=== TASK OBJECTIVE ===
Find every line below that contains the string "Image" and copy each of those lines in full.

=== ENTRIES ===

====

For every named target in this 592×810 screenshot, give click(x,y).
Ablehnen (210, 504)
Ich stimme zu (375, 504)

====

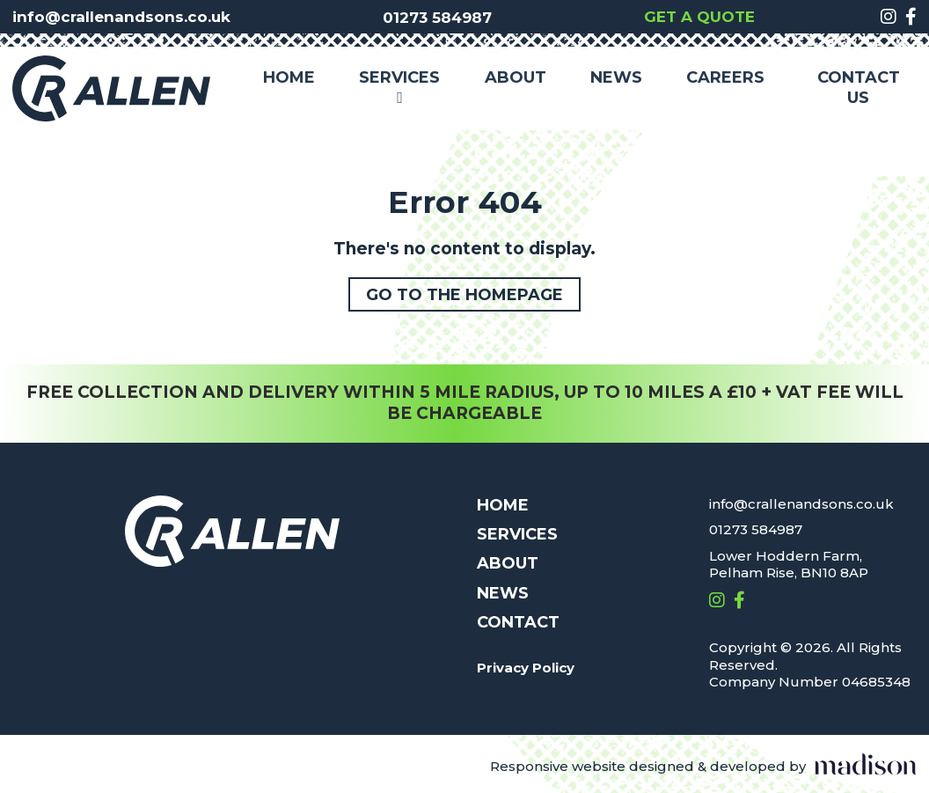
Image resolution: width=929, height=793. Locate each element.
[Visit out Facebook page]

====

=== ANSWER FOR THIS EXERCISE ===
Image resolution: width=929, height=793. Locate each element.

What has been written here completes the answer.